VOCAL TONE PRECISION DETECTION USING HARMONIC PRODUCT SPECTRUM (HPS) AND K-NEAREST NEIGHBOR (KNN) CLASSIFICATION
on
p-ISSN: 2301-5373
e-ISSN: 2654-5101
Jurnal Elektronik Ilmu Komputer Udayana
Volume 10, No 3. February 2022
Vocal Tone Precision Detection Using Harmonic Product Spectrum And K-Nearest Neighbor Classification
Made Sri Ayu Apsaria1, I Made Widiarthaa2, Made Agung Raharjaa3, I Gede Santi Astawaa4, I Gede Arta Wibawaa5, Ida Bagus Made Mahendraa6
aInformatics Department, Faculty of Mathematics and Natural Sciences, University of Udayana South Kuta, Badung, Bali, Indonesia
1ayuapsaarii25@gmail.com 2madewidiartha@unud.ac.id 3made.agung@unud.ac.id 4santi.astawa@unud.ac.id 5gede.arta@unud.ac.id 6ibm.mahendra@unud.ac.id
Abstract
The progress of the digital era that is happening today, encourages rapid development in technology and science, one of which is in the field of art. Of all performing arts, the art of singing is the most complex, which requires a lot of preparation and practice. Everyone has a different type of voice. Males generally have three types of voice, namely bass, baritone, and tenor, while women generally have three types of voice, namely contralto (alto), mezzosoprano, and soprano. However, not everyone knows what kind of voice they have. Therefore, this study will focus on classifying the human voice. In this study, the author uses the Harmonic Product Spectrum (HPS) and K-Nearest Neighbor (K-NN) algorithms. The data used is in the form of primary voice recording data obtained from 258 participants (male and female), where each person has 8 sound files, namely do, re, mi, fa, sol, la, si, and do'. saved in .wav format. From the research conducted, the test was carried out using the K-NN and K-NN methods with Hyperparameters. The results obtained in the form of accuracy of 74% and 81%, so that the Harmonic Product Spectrum (HPS) and K-Nearest Neighbor (K-NN) algorithms give good results for determining the type of human voice.

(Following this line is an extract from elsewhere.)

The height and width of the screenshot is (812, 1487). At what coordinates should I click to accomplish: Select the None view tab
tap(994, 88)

Keywords : Harmonic Product Spectrum, K-Nearest Neighbor, vocal tone detection, vocal type classification, vocal range.
The progress of the digital era that is happening today, encourages rapid development of technology and science. Technological developments have changed various aspects of human life such as social, health, economic, and arts and culture aspects. Aspects of art and culture are changing quite rapidly due to technological developments, especially in the field of music. Music is a beautiful sound that can be heard. Sounds in music can be sourced from tools that are able to make sounds and are sourced from humans[11]
At first music could only be heard directly when the music was played, but with advances in technology, music can be heard at any time with the help of recordings. The emergence of various songs that match the interests of the community makes people creative by singing back songs that are on the rise using their own characteristics but still maintaining the originality of the song.

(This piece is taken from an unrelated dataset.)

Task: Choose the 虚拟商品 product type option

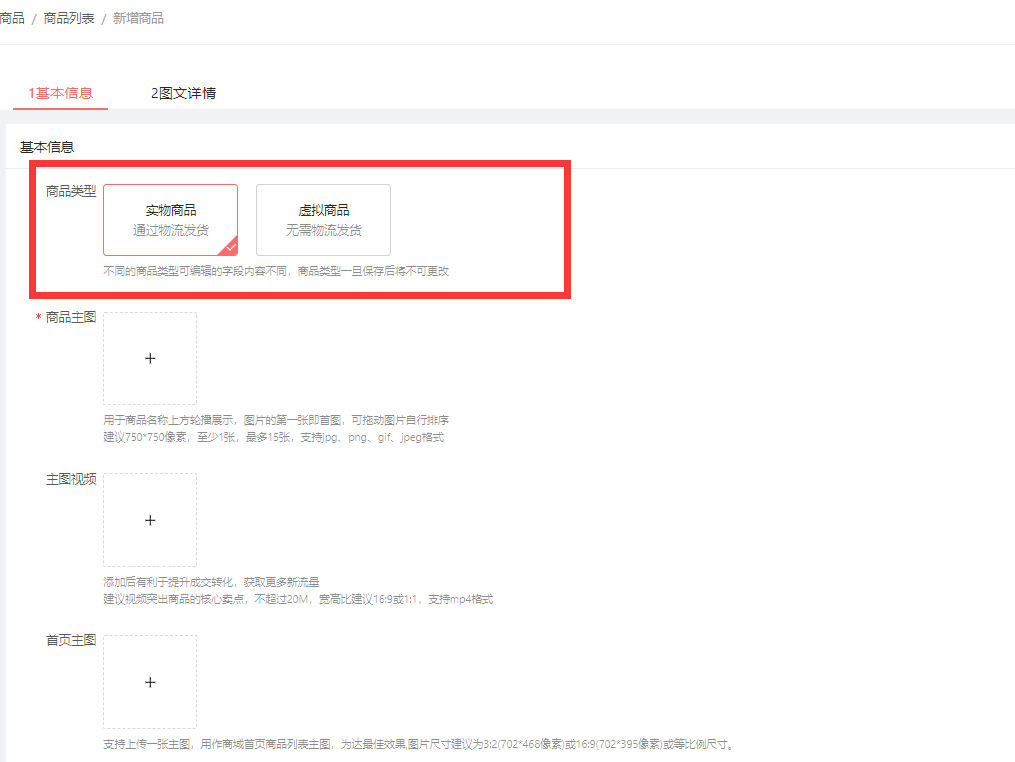Action: tap(323, 219)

Of all performing arts, the art of singing is the most complex, which requires a lot of preparation and practice[8]. Everyone has a different type of voice where each type of voice has a different vocal range. Males generally have three types of voices, namely bass, baritone, and tenor, while women generally have three types of voices, namely contralto (alto), mezzo-soprano, and soprano.

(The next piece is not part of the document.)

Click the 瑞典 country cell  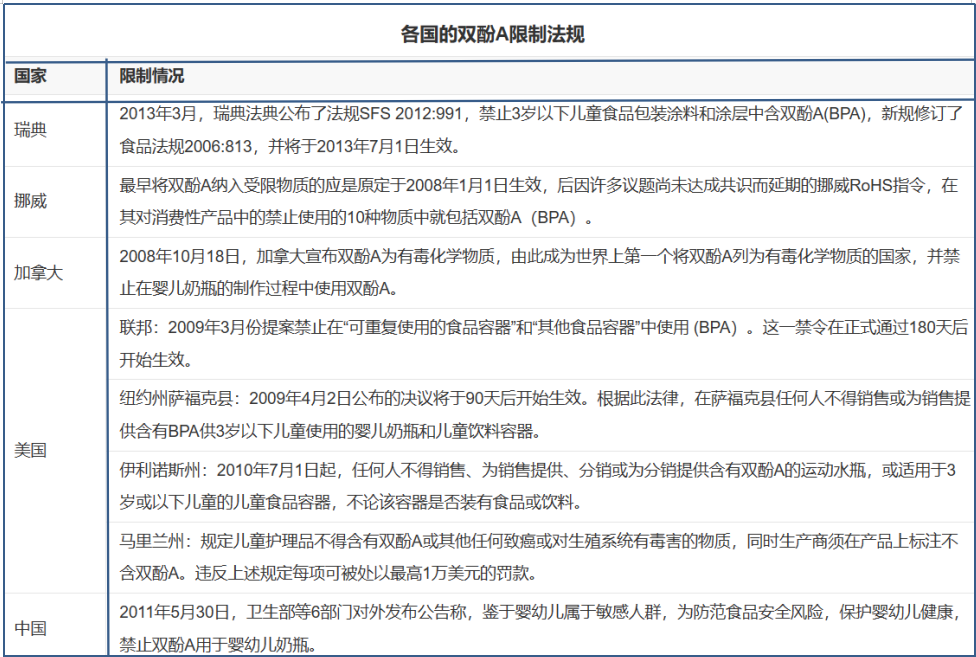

The way that can be done to find out the type of voice you have is to compare your voice with a musical instrument, generally the musical instrument used is the piano[7]. In addition, the way that can be done to find out the type of voice is to do vocal lessons where a vocal coach will help find out the type of voice you have[10].
The suitability of the type of voice and tone with the song is important because if someone ignores this, the voice when singing seems discordant or false. This happens because not everyone who wants to know the type of voice has a musical instrument or goes through vocal lessons so that it becomes an obstacle when singing. With this phenomenon, we need a technology that can help detect the type of person's voice without having to use a musical instrument or visit a vocal coach.
Detection of musical instrument tones is also carried out on angklung musical instruments where the system used obtains optimal results with an accuracy rate of 88.78%[3]. The system with the Harmonic Product Spectrum (HPS) algorithm is used to see the basic frequency contained in the input signal then the K-Nearest Neighbor (KNN) classification method is used to detect and recognize the tone that is being played. The android-based guitar tuner application uses the Fast Fourier Transform (FFT) algorithm and the Harmonic Product Spectrum (HPS) algorithm.
The guitar tuner application works well and can help in the guitar tuning process[1]. In the study of chord and melody detection in fingerstyle wav files using the DWPT and K-NN methods, the results obtained are 99.07% for single chord detection, 100% for single note detection, and 83.11% average accuracy for detecting 40 fingerstyle music. In this study, the K-Nearest Neighbor (KNN) method was used as a classification method. The tones used as training data were 355 chord recording data and 125 single tone recording data. The data tested in this study were 195 chord recordings, 75 single note recordings, and 8 fingerstyle music, each of which was recorded 5 times.
The Harmonic Product Spectrum (HPS) algorithm is proven to be able to be used to determine the basic frequency of the tone and the K-Nearest Neighbor (KNN) classification can be used to classify sound types based on tone. In the study of music classification based on active frequency using the K-Nearest Neighbor (KNN) method can classify music with several different genres. The level of accuracy obtained in this study is 70%. Pitch detection using the Harmonic Product Spectrum (HPS) algorithm results in sharper harmonics in the spectrum[4].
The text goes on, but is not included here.